At West Street, Luke Irvine had been busy tracking down the information that Cooper had asked him for.

‘Ian Gullick is a market trader. Forty-five years old, married with one grown-up child, a son. They live close by, in Lowtown. Nothing on him in the way of a criminal record. Vince Naylor is a couple of years younger, and has a house right here in Edendale. He seems to be a jack-of-all-trades. He’s had all kinds of work, mostly driving jobs. But he got a twelve-month ban for a drink-driving offence, so he had to take labouring jobs on local construction sites for a while. Now he’s set up his own business doing small-scale property maintenance – kitchens, bathrooms, driveways, patios. You know the sort of thing.’

‘What kind of vehicle does he drive?’

Irvine looked up from his notes. ‘I don’t know. But I’ll find out.’

‘Gullick, too.’

‘I’m on it.’

There was no escaping the fact that the night after the argument with Naylor, the Pearsons had left the George and were never seen again. Their behaviour up to that point had seemed perfectly normal. The original inquiry team had traced their movements over the previous couple of days before their evening in Castleton, hadn’t they?

‘Where else had the Pearsons been in this area, apart from the Light House?’ asked Cooper.

‘Earlier on the day they went missing, they’d stopped for petrol at the Sickleholme service station near Bamford,’ said Irvine. ‘They’d bought a hundred litres of unleaded, which was close to a full tank on a Ranger Rover III series.’

‘Sickleholme service station?’ said Cooper.

‘You know it?’

‘Oh yes.’

Everyone who drove up the Hope Valley towards Castleton knew the service station. It was located at the bottom of the road up to Bamford, right by the traffic lights on the A6187. But the name was particularly familiar to Cooper at the moment. The garage at Sickleholme had a fleet of wedding cars, including classic Bentleys. They were on a list.

Irvine looked up, and Cooper nodded for him to continue.

‘When the car was found at the cottage after the Pearsons were reported missing, it still had almost a full tank,’ said Irvine. ‘From the service station they visited the Riverside Herb Centre just across the road, where the credit card receipt showed they bought cheese, olives and some herbal tea. Only the tea was found in the cottage when it was entered two days later.’

He stopped speaking again, and Cooper realised that Irvine was looking at someone over his shoulder. There was only one person who could arrive so silently and immediately create such an air of tension around her.

Diane Fry stood in the doorway with her shoulders hunched as if she was cold.

‘So where do you stand on this case, DS Cooper?’ she said. ‘What theory are you pursuing?’

Cooper could tell by her tone that she welcomed the opportunity to put him on the spot. And not just her tone either, but the use of his rank and surname. It was too formal, as if she was deferring to his position, respecting his opinion. But everyone in the room knew different.

‘Would it surprise you if I said I was keeping an open mind?’ he said mildly. ‘We need more evidence one way or the other. At the moment, the bloodstained clothing is definitely leading towards the conclusion that foul play is involved in the disappearance of the Pearsons.’ He saw Fry beginning to smile. ‘But it’s not enough without some confirmation.’

‘You want a body?’ she said.

‘That would help.’

‘What about these other visitors who spoke to the Pearsons the previous night?’ asked Irvine tentatively. ‘We haven’t even made a start on trying to trace them.’

Fry shook her head. ‘I think they’re a red herring. Four red herrings, in fact. I mean, four unidentified strangers? It seems a bit like overkill to me.’

‘You don’t think they’re important at all?’

‘No, of course not. In my opinion, it’s a deliberate effort to distract our attention.
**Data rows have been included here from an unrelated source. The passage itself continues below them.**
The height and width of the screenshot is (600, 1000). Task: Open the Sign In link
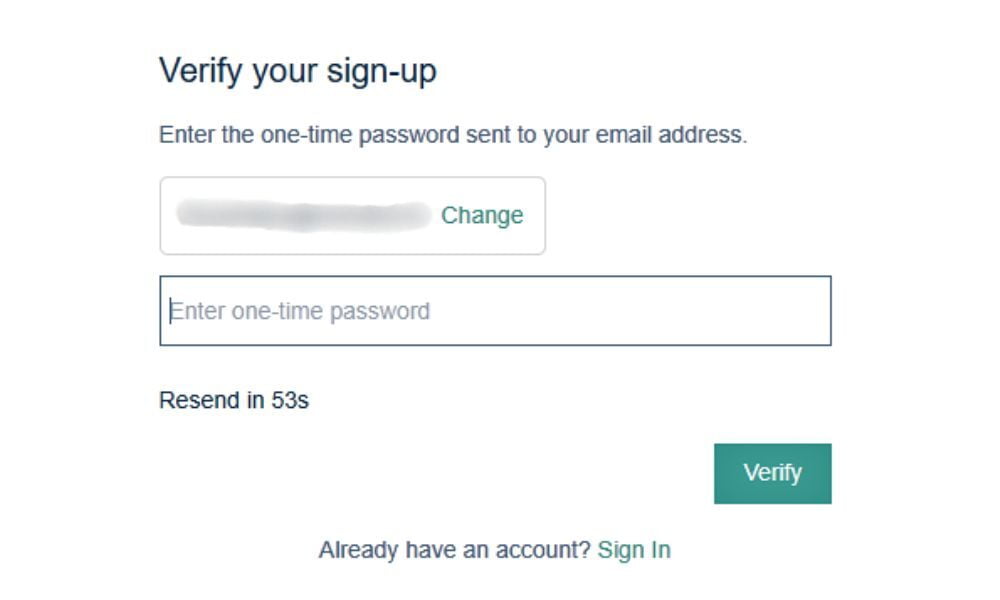(634, 550)
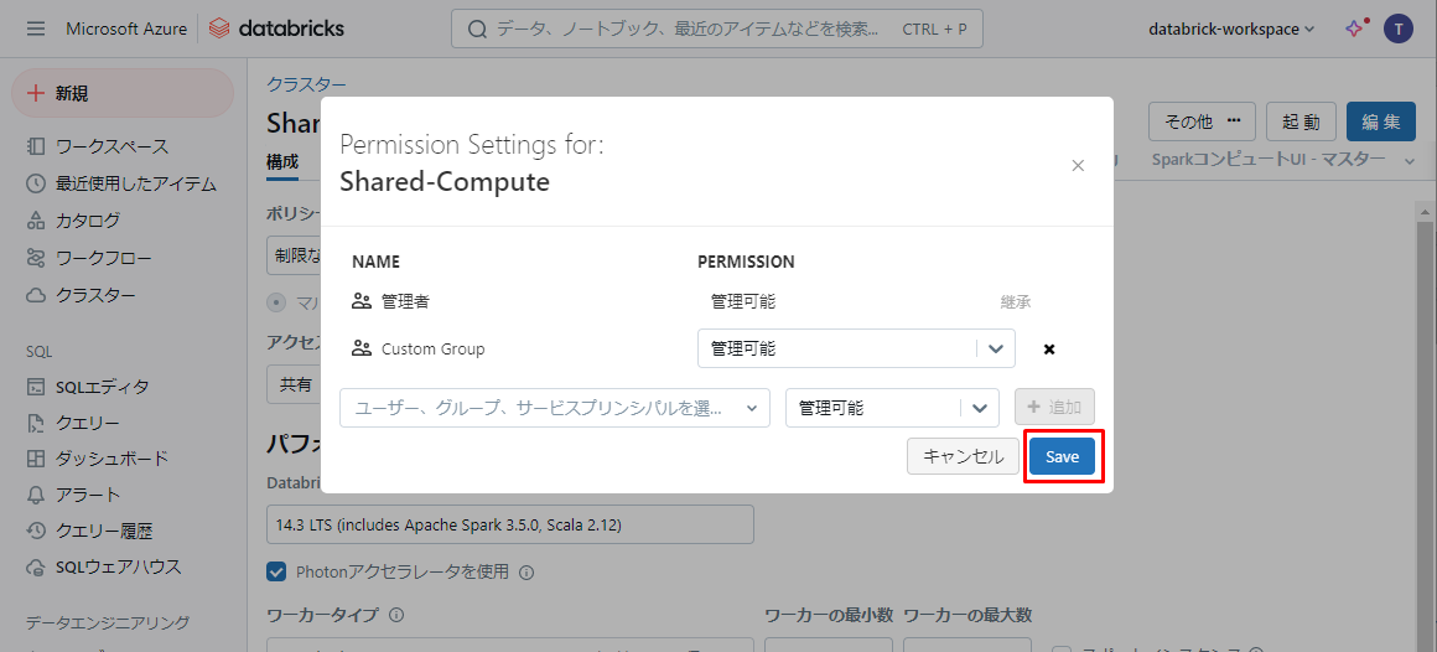Click the info icon beside Photon accelerator
The height and width of the screenshot is (652, 1437).
(527, 573)
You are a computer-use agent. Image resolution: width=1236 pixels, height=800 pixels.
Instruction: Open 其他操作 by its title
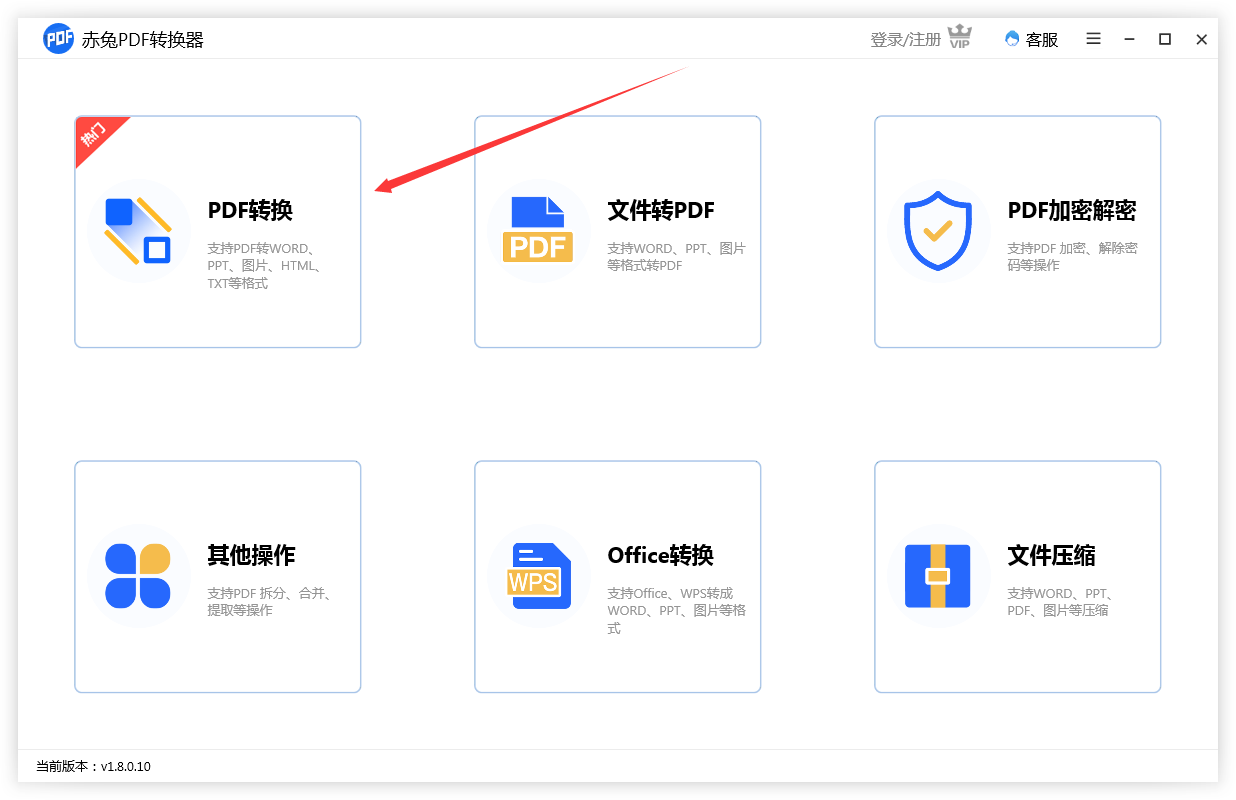click(x=251, y=556)
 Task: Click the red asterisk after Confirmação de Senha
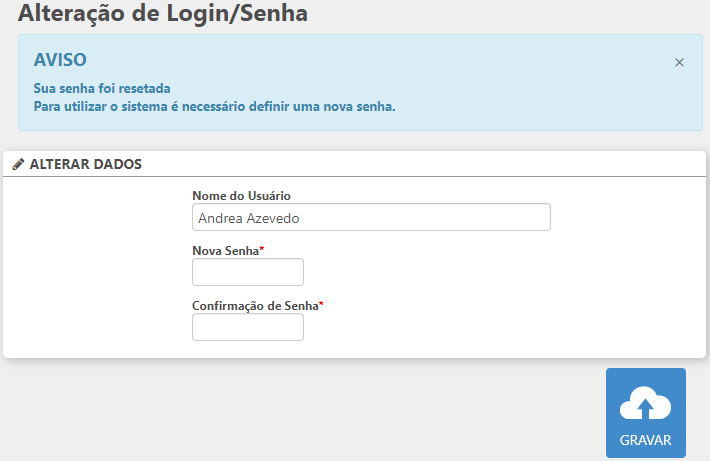(321, 304)
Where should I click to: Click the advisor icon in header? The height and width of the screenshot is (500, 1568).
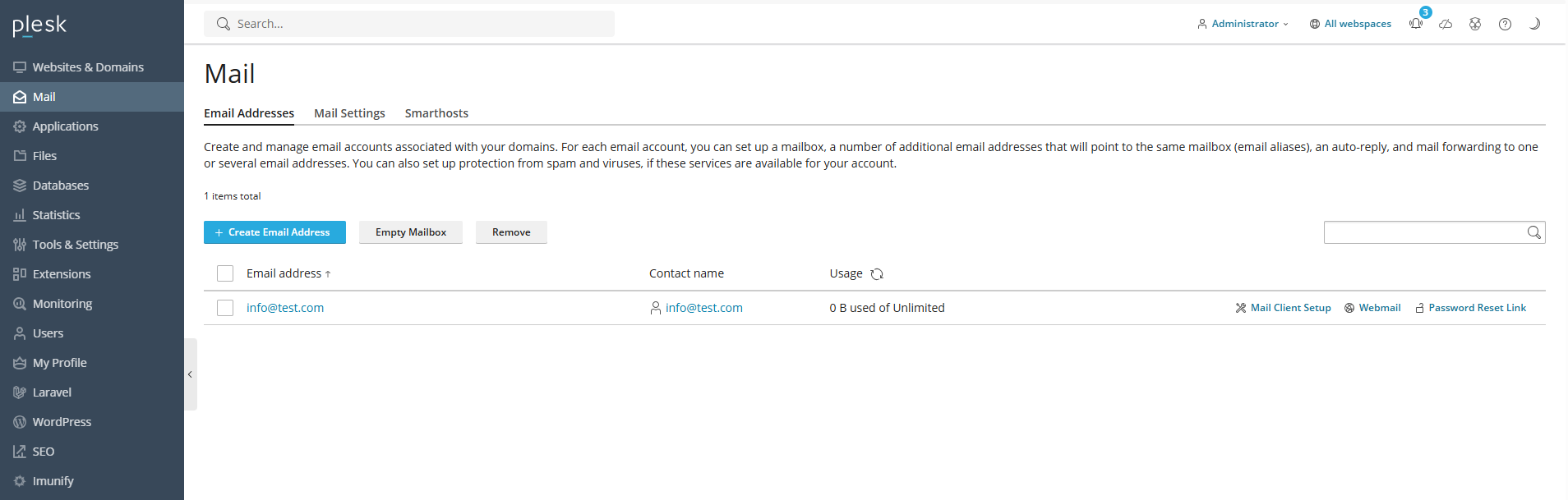pyautogui.click(x=1475, y=24)
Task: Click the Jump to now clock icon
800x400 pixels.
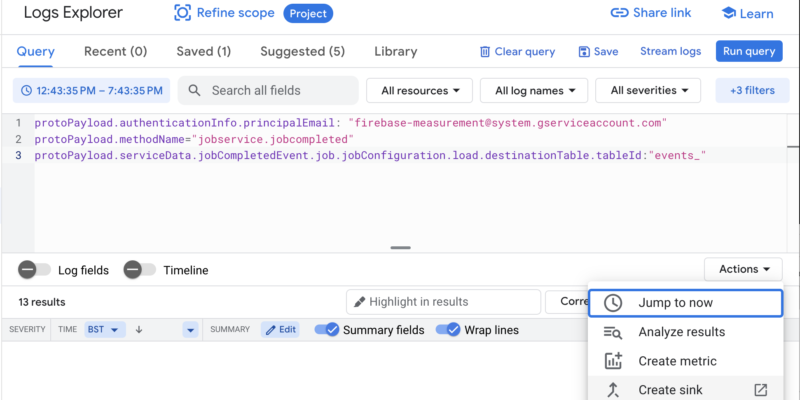Action: pos(613,303)
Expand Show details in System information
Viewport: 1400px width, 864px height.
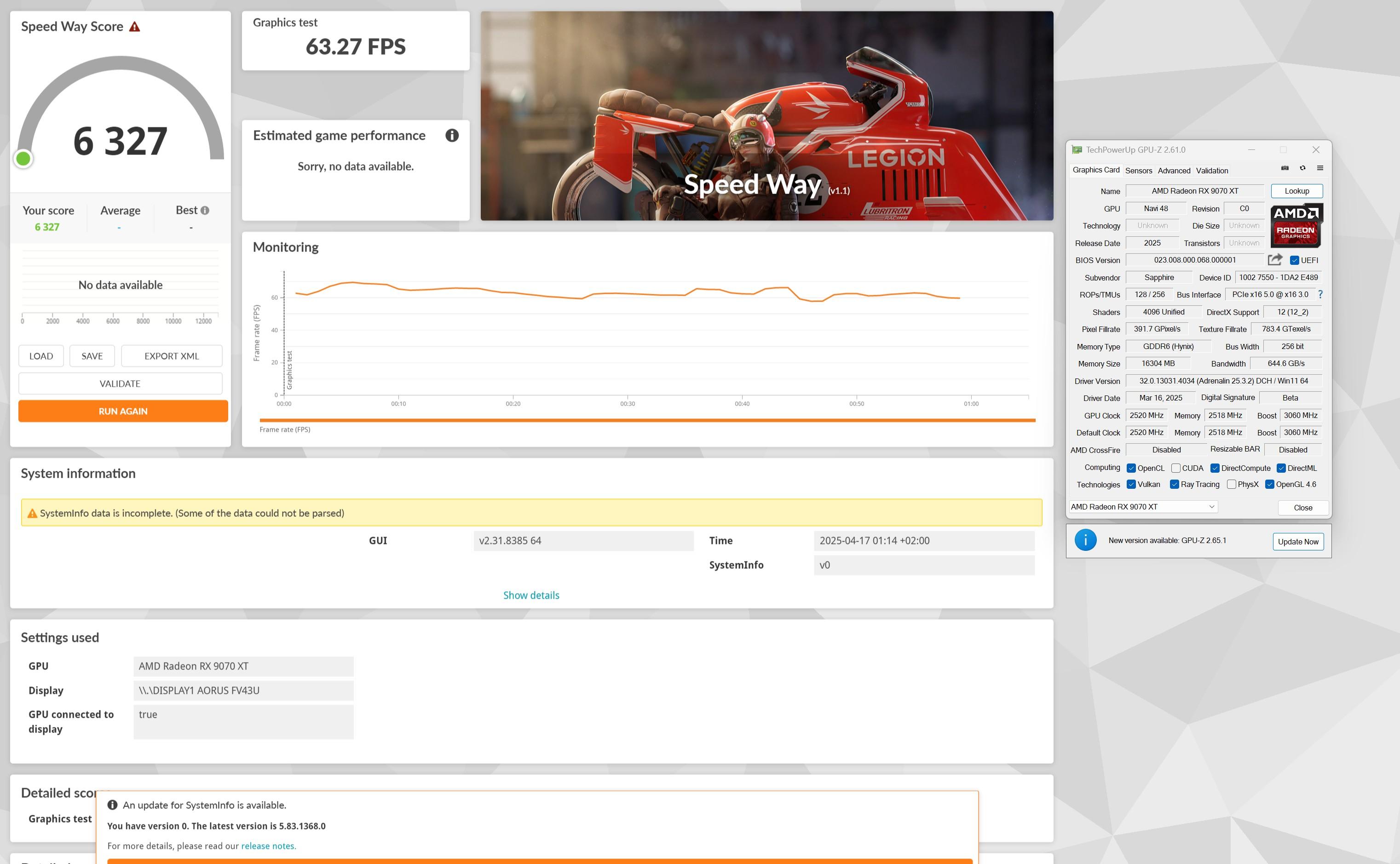[531, 595]
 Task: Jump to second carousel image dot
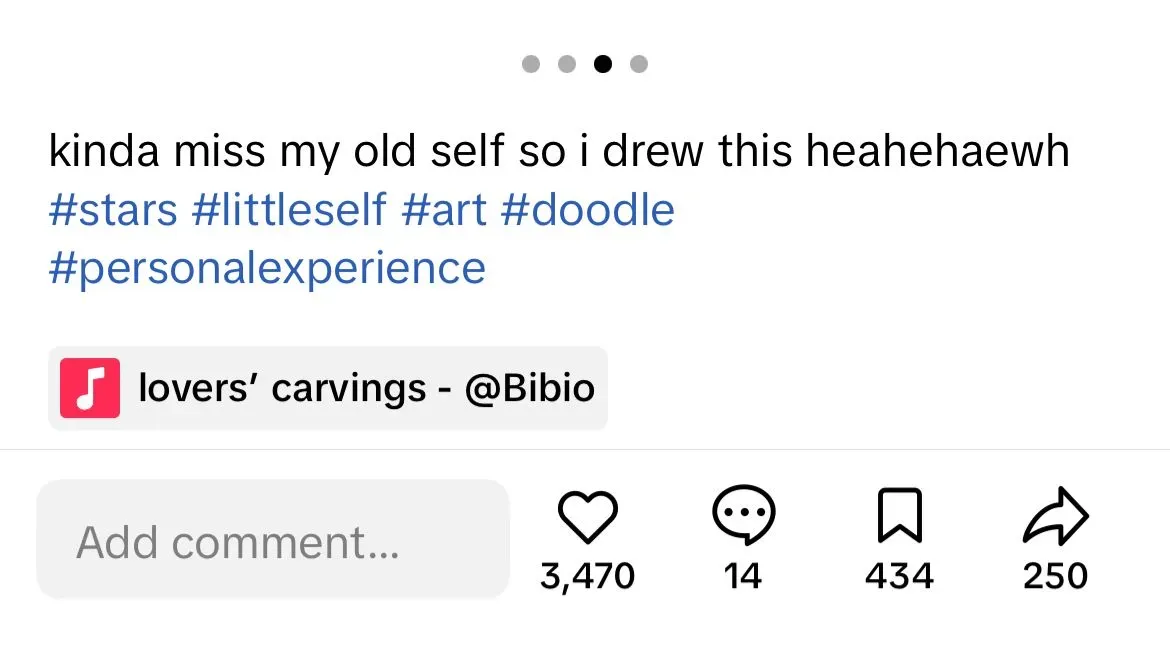567,65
We could be chasing our tails for months trying to find those people.’

‘But they could have information that would help,’ said Irvine. ‘One of the Pearsons might have let something slip about what they intended to do.’

‘Seriously? If the Pearsons were plotting to do a bunk, I can’t imagine they would have said anything to give the plan away. Especially not to complete strangers they met in the pub.’